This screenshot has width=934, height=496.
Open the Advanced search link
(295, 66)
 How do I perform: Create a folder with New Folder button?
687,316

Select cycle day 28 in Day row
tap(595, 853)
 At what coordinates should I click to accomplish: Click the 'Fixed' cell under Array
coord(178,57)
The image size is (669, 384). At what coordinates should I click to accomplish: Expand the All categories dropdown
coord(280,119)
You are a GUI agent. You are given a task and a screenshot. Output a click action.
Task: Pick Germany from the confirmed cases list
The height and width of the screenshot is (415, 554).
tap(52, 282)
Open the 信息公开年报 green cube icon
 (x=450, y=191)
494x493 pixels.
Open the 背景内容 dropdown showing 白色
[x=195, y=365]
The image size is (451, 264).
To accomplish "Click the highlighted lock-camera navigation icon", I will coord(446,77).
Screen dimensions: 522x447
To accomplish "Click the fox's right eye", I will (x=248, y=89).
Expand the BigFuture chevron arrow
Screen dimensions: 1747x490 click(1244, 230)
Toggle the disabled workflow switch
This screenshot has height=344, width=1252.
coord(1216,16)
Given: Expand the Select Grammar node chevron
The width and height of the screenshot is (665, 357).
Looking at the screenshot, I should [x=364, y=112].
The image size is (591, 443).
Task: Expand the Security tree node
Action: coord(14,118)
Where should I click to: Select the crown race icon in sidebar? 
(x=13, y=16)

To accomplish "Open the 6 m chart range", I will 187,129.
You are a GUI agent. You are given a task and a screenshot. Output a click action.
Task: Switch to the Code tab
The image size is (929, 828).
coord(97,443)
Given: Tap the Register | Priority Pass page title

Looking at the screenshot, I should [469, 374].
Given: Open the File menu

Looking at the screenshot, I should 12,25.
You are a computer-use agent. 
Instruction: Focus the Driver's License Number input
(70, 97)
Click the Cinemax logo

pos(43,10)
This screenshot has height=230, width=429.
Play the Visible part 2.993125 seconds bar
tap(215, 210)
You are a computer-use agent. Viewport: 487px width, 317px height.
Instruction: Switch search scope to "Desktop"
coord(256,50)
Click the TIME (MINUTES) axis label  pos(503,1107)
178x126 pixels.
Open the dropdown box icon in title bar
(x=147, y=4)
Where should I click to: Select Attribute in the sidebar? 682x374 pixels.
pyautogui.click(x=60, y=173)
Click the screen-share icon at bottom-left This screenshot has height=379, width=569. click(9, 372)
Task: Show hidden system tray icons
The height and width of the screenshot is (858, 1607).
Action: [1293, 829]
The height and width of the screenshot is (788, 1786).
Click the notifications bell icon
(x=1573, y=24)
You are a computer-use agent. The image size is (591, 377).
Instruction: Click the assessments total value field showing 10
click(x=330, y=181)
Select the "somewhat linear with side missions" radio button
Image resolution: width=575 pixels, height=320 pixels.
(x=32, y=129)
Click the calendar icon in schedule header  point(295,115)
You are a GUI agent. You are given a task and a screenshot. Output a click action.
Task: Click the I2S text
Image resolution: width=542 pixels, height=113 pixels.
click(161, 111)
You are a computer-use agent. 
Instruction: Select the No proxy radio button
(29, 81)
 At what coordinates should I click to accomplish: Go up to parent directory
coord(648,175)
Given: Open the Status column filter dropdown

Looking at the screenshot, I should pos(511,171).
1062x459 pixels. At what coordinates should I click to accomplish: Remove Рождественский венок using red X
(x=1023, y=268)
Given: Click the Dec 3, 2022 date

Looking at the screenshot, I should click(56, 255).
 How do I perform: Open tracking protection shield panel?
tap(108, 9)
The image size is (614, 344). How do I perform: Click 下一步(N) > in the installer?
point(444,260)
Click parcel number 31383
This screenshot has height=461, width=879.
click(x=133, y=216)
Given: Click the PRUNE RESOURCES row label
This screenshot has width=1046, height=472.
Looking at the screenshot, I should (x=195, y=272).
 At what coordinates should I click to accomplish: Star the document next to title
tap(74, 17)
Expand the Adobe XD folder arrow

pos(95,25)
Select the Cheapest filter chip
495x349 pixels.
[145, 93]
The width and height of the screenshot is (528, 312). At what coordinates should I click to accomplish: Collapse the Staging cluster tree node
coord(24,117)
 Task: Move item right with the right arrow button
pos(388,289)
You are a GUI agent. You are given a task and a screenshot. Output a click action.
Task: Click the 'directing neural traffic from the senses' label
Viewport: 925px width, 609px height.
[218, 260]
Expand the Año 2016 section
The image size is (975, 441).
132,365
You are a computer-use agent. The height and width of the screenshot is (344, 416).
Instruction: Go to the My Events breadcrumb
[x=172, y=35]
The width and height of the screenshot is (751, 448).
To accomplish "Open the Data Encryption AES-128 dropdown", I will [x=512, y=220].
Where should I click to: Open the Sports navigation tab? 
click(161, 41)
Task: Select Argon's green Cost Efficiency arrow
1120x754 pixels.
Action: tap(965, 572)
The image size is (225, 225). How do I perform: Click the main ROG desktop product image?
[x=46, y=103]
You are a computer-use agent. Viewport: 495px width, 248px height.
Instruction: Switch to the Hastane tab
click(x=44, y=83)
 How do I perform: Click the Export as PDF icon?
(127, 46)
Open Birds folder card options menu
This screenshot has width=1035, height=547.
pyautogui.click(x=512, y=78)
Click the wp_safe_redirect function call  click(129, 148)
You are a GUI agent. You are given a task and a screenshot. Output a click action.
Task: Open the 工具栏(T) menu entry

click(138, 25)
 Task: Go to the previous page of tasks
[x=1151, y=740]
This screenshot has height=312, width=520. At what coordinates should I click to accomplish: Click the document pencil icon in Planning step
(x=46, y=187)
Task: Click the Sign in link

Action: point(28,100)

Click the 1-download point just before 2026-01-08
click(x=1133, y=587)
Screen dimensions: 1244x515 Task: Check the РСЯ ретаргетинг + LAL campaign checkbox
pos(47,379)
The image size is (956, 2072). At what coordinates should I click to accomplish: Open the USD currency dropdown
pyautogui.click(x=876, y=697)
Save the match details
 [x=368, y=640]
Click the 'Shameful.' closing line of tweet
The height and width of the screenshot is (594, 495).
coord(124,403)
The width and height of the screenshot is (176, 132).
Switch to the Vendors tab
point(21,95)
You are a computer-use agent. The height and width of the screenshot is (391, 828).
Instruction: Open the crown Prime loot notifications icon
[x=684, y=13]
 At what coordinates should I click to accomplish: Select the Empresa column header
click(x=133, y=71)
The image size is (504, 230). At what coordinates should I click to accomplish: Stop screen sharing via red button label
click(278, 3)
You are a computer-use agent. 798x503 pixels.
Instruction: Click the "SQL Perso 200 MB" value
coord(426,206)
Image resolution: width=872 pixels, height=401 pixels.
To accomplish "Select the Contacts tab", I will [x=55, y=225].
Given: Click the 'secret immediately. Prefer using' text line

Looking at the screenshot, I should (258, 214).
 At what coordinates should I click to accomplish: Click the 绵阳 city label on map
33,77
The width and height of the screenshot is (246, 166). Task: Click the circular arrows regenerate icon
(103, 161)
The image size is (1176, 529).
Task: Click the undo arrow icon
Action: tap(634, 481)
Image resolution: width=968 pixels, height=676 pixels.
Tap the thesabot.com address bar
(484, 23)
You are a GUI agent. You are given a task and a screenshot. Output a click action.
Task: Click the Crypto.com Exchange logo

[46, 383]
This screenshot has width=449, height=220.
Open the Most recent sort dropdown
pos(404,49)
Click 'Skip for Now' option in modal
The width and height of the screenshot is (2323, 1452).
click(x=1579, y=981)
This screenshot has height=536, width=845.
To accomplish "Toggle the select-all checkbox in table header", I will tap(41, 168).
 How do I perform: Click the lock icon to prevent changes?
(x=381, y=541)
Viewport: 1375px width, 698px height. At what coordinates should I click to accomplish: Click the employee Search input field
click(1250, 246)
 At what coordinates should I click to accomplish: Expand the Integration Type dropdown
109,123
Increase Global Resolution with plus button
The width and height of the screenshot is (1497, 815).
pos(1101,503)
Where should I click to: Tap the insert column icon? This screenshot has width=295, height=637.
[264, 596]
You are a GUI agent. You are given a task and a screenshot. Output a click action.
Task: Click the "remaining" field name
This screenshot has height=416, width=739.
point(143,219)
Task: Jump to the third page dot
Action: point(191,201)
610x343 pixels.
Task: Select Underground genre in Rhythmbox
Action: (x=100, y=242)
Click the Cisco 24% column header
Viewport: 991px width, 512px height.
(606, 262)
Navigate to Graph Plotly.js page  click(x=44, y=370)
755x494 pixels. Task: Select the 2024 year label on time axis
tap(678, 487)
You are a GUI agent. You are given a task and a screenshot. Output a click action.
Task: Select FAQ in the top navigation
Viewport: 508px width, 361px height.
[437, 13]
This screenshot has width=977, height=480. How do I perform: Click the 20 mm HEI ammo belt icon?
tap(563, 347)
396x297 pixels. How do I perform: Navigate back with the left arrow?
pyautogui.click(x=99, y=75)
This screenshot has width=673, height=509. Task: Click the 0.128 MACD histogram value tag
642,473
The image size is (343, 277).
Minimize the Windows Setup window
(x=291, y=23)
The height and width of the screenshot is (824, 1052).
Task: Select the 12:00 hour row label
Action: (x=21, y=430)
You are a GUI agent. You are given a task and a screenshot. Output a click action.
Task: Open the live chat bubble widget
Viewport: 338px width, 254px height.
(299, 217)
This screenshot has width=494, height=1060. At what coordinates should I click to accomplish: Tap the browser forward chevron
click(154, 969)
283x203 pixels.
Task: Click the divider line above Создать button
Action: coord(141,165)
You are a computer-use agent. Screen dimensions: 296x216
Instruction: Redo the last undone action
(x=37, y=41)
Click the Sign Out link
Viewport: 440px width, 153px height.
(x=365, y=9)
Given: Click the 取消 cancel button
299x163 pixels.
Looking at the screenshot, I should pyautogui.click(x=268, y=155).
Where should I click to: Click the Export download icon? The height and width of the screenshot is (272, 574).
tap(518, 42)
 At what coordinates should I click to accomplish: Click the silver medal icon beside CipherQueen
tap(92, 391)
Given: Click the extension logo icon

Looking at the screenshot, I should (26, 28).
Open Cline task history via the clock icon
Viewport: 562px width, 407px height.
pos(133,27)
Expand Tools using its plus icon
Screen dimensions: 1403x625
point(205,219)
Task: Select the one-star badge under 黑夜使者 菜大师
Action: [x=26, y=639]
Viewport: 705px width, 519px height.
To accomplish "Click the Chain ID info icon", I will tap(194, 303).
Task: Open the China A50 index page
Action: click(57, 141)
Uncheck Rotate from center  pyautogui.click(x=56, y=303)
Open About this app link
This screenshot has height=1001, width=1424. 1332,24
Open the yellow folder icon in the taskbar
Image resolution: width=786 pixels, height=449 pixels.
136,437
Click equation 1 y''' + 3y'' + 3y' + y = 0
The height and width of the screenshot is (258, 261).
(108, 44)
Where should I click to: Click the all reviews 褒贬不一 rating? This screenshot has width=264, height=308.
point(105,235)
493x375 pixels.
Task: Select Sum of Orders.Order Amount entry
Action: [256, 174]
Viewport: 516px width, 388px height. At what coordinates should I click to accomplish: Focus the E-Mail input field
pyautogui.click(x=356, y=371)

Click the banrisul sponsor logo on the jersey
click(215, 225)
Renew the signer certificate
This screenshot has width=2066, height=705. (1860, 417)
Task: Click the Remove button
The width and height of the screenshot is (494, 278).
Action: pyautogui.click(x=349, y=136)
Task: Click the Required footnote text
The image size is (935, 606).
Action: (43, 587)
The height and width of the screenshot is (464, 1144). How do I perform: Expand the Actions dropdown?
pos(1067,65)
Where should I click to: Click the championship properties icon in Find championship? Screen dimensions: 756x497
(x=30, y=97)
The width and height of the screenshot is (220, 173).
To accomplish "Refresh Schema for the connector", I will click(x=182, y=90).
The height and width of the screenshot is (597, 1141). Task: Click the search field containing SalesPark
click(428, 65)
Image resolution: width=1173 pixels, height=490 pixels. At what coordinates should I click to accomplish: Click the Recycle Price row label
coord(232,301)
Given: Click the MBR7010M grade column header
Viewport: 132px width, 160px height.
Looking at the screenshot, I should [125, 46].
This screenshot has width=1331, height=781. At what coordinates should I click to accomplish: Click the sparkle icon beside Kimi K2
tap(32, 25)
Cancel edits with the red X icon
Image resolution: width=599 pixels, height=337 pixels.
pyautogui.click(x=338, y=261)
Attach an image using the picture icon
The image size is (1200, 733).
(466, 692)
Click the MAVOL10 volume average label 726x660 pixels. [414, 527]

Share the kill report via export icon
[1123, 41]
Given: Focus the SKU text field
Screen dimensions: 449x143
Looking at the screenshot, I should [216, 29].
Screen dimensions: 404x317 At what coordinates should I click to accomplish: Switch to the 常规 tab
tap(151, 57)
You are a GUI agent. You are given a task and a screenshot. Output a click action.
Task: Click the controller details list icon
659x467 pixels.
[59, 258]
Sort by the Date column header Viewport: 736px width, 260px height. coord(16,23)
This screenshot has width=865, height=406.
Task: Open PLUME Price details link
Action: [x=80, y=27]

----

Work instructions -
Check each line above for the word "list" and copy every line that has it.

Written reply -
Task: Pick Germany from the confirmed cases list
Task: Click the controller details list icon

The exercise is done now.